Emile Mourey
6 janvier 2010 20:23
@ Antenor
En fait, la vision qu’on peut avoir de la Gaule est beaucoup plus proche du Moyen-âge que celle que préconise les archéologues du mont Beuvray.
D’abord, il y a les oppidum qui sont des positions entourées de remparts et même de hautes voire de très hautes murailles, dans lesquels sont mis à l’abri les stocks de blé de l’Etat. Et puis, il y a les villes - urbs - qui sont à l’intérieur de l’oppidum (Avaricum) ou au pied (Gergovie/Le Crest). Il se peut aussi que la ville soit éloignée de son oppidum, par exemple en contre-bas (Cabillo), par la suite Clermont, la nouvelle ville, alors que l’oppidum est resté au Crest. Il est également possible qu’il ait existé des villes sans oppidum pour les protéger (vingt villes en pays biturige ?)
Ensuite, il y a des villages ou bourgs, ceux que les Helvètes incendièrent avant leur départ (attention ! ce sont leurs villages à eux et pas forcément ceux des autochtones qui existaient avant leur arrivée).

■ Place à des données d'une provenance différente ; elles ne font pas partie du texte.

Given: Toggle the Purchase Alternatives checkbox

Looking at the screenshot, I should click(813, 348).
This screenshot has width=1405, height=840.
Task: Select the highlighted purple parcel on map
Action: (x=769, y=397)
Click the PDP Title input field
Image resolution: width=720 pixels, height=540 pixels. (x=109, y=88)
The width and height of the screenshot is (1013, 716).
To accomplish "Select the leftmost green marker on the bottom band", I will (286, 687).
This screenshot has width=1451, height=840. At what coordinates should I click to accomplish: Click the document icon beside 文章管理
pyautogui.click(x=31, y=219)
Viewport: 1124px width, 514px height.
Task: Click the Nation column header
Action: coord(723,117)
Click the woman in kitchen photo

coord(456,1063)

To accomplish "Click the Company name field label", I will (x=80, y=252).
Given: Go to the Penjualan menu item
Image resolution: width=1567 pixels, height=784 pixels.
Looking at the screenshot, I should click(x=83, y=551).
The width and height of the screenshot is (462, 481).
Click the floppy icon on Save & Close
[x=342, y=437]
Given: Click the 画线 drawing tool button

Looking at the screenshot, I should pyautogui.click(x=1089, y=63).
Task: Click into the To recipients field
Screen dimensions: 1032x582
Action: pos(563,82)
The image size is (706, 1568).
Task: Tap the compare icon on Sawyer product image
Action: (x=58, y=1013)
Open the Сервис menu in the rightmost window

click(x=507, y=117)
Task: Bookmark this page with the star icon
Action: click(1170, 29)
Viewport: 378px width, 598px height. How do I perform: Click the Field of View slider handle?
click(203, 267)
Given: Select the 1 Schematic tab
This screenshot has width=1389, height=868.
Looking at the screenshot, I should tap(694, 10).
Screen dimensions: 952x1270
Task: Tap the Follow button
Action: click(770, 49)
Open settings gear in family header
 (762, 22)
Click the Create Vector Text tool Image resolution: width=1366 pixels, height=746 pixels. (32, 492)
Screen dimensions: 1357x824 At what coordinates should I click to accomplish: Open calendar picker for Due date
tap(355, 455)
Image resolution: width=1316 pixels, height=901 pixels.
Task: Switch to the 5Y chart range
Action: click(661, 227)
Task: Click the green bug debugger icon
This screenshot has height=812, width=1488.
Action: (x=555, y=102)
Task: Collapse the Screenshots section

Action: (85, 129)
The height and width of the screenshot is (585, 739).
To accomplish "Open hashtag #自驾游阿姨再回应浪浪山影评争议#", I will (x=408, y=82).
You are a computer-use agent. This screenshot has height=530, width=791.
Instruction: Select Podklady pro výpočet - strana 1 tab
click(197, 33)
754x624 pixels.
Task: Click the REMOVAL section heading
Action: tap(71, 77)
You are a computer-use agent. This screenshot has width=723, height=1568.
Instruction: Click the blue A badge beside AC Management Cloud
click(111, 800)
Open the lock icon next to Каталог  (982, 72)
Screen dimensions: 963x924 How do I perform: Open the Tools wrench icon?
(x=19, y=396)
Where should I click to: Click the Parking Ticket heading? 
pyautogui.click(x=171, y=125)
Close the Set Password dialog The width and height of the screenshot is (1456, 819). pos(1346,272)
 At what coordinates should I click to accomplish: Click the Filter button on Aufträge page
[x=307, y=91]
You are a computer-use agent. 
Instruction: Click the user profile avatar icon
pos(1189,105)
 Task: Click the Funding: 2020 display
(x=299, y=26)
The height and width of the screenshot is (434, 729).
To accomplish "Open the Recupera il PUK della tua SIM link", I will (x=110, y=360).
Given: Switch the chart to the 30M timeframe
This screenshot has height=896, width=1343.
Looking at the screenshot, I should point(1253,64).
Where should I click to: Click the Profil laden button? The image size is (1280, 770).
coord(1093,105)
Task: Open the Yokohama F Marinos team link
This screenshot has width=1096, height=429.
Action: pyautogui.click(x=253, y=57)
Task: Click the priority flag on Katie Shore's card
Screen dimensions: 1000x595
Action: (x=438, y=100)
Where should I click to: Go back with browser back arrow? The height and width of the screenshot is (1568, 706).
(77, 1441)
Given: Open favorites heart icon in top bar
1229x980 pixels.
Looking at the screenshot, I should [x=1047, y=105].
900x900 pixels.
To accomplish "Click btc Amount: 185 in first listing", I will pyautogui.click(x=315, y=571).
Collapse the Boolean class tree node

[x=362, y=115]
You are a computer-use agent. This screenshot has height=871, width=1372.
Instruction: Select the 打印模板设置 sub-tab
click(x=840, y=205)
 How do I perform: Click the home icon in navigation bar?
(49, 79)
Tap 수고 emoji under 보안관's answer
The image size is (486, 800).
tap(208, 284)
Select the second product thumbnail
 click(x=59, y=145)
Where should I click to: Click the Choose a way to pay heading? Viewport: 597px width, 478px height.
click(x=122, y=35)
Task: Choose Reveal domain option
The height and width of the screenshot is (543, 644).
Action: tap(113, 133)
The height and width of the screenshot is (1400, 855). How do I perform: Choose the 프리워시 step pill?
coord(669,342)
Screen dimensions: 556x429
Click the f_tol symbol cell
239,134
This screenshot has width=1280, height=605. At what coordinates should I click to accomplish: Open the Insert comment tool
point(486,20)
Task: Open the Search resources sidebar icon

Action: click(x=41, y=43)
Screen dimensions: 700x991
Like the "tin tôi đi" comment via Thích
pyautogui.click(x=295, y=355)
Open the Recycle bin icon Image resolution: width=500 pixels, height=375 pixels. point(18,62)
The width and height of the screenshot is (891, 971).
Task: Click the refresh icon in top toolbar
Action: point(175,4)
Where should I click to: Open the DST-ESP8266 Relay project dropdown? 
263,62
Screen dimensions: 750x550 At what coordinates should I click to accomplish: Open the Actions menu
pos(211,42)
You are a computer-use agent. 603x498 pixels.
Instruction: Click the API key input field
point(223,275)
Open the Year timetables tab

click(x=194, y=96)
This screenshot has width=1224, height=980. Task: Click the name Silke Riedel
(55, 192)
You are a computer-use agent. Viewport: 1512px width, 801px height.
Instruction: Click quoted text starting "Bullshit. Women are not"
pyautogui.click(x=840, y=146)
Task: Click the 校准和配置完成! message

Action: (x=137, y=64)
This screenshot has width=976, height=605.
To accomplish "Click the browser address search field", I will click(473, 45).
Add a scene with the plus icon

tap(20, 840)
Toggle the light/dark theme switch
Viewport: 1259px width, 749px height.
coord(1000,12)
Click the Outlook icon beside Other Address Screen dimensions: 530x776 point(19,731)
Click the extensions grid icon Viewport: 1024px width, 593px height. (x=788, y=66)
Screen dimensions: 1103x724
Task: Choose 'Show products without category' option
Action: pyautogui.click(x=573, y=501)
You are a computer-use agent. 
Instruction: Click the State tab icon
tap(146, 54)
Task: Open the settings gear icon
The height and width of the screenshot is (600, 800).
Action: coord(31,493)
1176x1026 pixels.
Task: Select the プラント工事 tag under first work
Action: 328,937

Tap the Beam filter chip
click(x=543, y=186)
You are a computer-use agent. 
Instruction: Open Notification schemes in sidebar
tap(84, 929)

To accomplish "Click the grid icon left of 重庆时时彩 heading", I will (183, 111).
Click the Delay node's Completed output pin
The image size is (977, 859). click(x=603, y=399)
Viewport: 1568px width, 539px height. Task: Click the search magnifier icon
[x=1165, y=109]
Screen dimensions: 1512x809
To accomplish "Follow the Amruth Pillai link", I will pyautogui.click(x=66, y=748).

Ensuite, il y a les aedificii qui sont des bâtiments isolés, autrement-dit des fermes, celles que Vercingétorix fit incendier pour que les Romains n’y trouvent pas le fourrage pour leurs chevaux.
Ceci pour dire qu’il y avait d’une part un souci de sécurité qui fait que la « nobilitas » mettait à l’abri ses biens, les familles et les impôts en nature dans des oppidum qui leur étaient réservés, et d’autre part, toute une vie artisanale et autre, dans des villes, villages, bourgs, fortifiés ou non, avec tous les risques que cela comportait en période de troubles.